> Try it
Spot each line in the data below containing "agent" and copy it.
--- START ---
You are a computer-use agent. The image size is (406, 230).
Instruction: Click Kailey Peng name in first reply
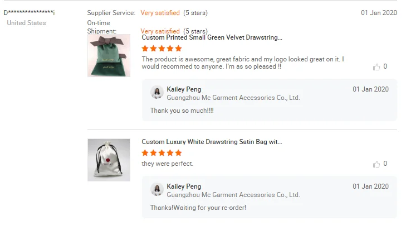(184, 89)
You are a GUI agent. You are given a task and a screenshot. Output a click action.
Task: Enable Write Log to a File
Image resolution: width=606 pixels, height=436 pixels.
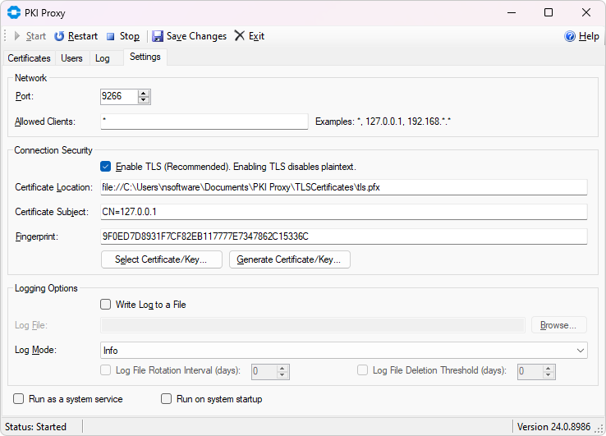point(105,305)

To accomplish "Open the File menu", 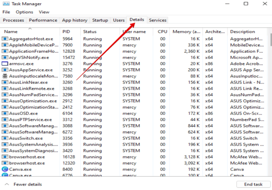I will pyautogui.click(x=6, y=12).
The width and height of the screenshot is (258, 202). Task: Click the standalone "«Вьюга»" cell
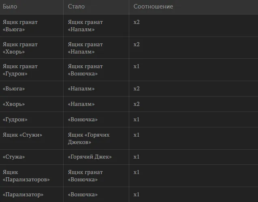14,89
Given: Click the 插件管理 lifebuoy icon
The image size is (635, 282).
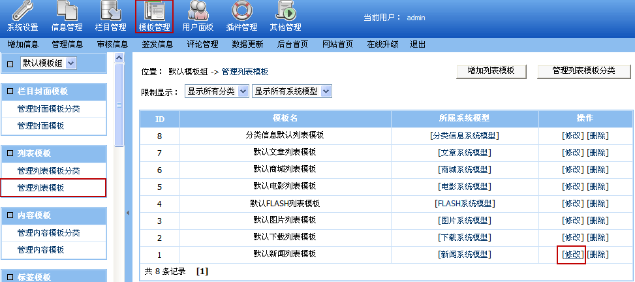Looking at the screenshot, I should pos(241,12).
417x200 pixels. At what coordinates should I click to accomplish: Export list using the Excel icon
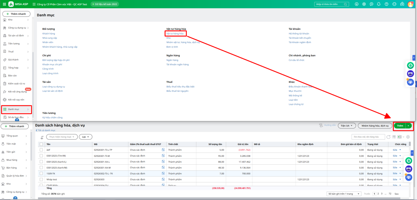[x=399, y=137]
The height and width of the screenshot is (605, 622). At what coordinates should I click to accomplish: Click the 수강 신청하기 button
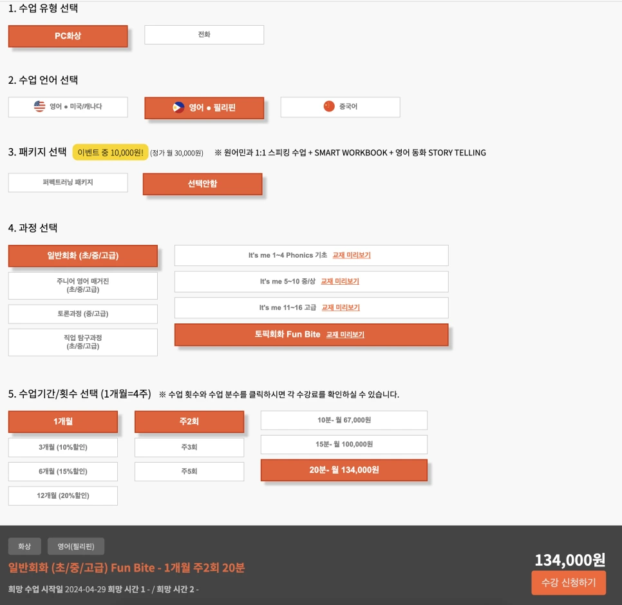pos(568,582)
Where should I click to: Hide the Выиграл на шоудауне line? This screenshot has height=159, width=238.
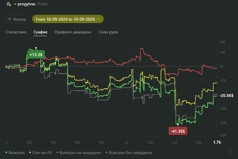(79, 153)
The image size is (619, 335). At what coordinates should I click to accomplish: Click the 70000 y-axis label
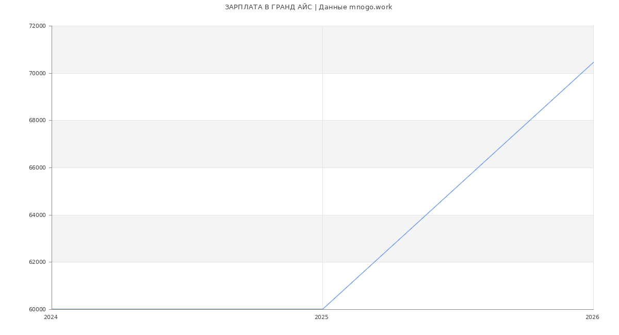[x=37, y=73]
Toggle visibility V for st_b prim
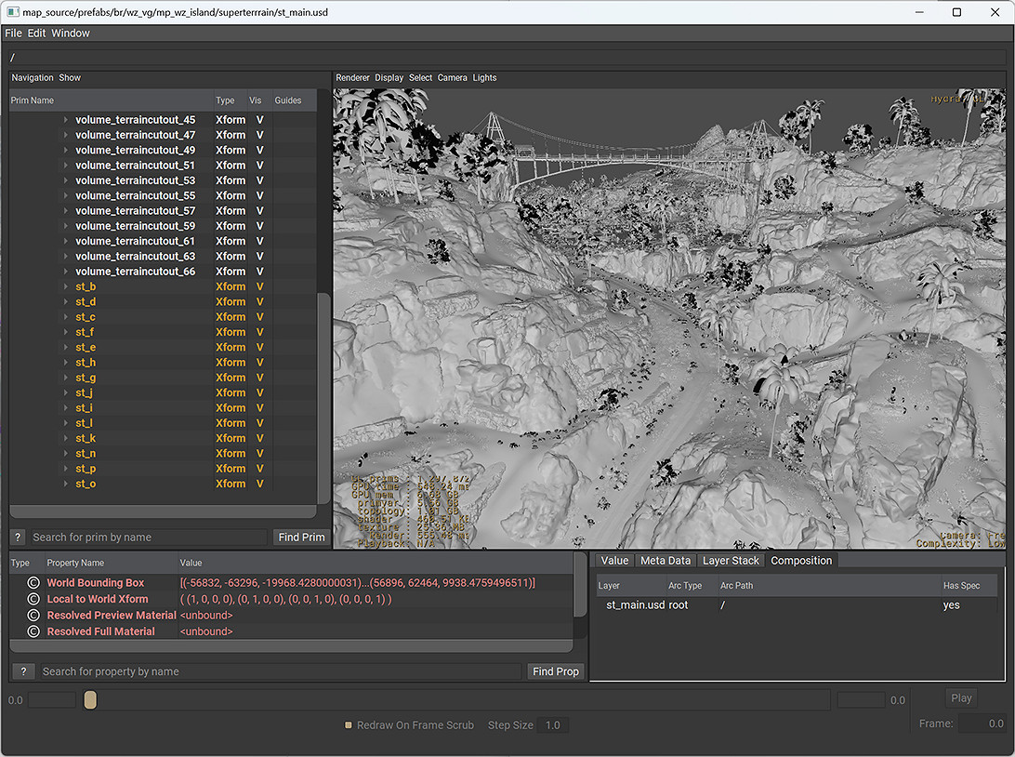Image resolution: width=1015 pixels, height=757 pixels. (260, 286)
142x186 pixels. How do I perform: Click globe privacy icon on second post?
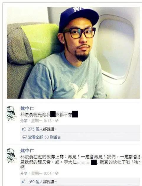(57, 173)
--- END ---
> Answer box
You are a computer-use agent. The image size is (406, 230).
You are a GUI agent. You are given a task and a screenshot. Output a click action.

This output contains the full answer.